(PROBLEM DESCRIPTION):
Reproduce the following listing word for word, omitting the pictures from your reply.

Stored records:
* * * * * * * * *

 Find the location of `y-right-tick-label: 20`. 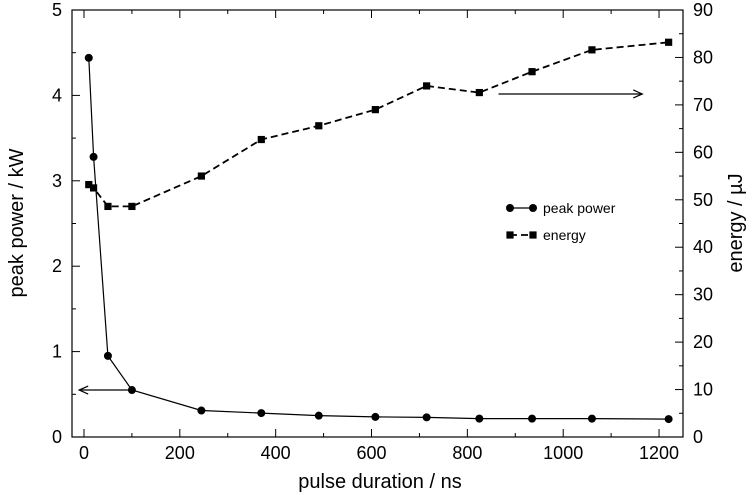

y-right-tick-label: 20 is located at coordinates (703, 342).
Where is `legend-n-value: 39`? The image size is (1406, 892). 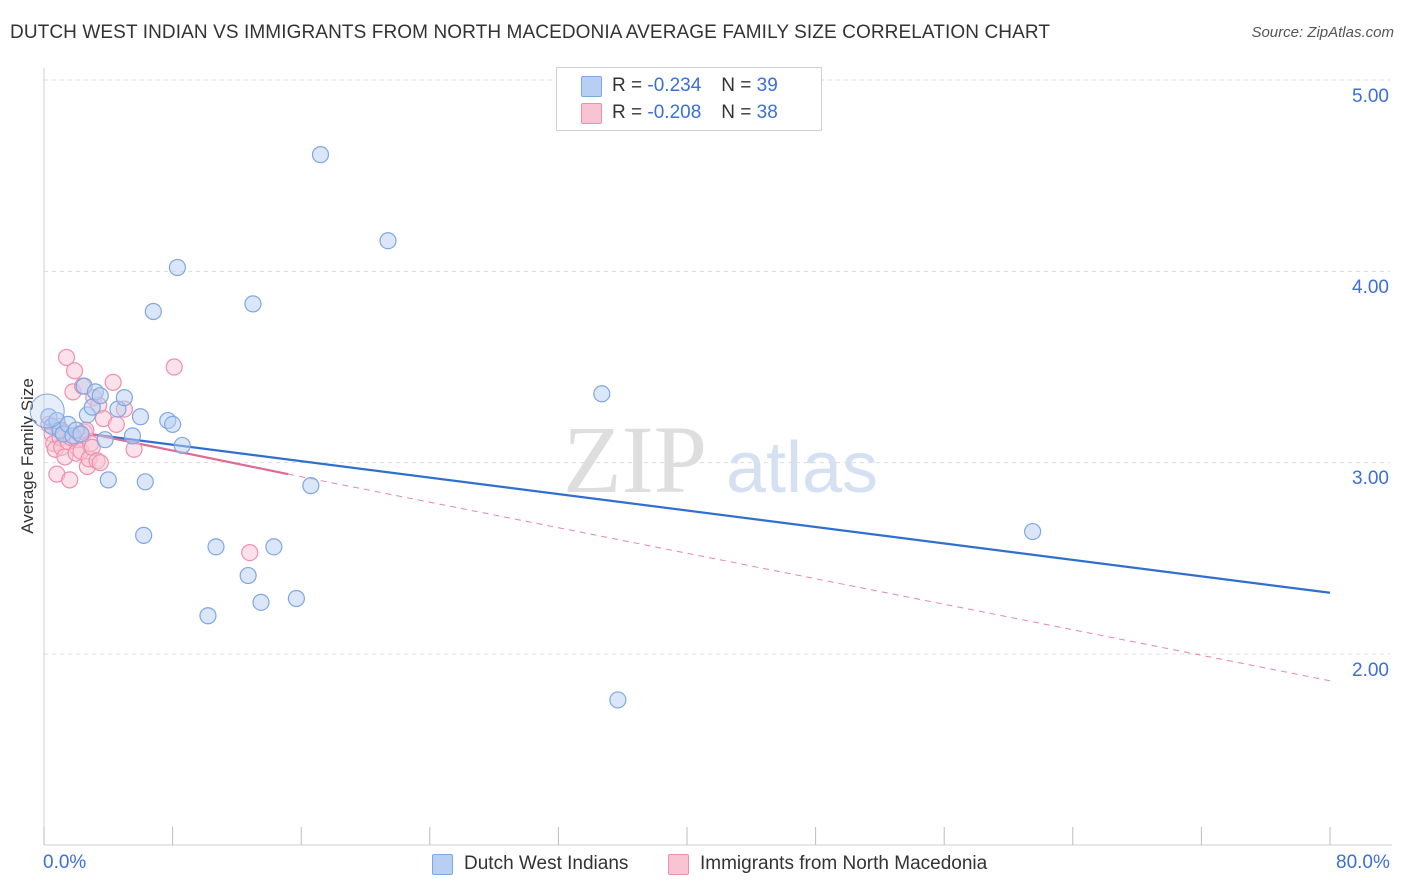
legend-n-value: 39 is located at coordinates (767, 86).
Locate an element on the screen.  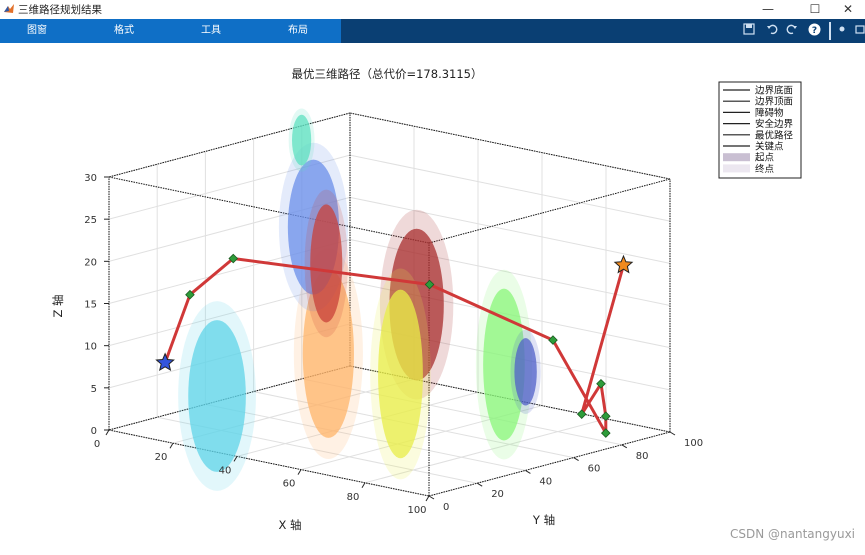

* * * * * * * * *

(PROBLEM SOLUTION):
 Find the location of `y-right-tick-label: 20`. 

y-right-tick-label: 20 is located at coordinates (703, 342).
Where is `legend-n-value: 39`? The image size is (1406, 892). 
legend-n-value: 39 is located at coordinates (767, 86).
Locate an element on the screen.  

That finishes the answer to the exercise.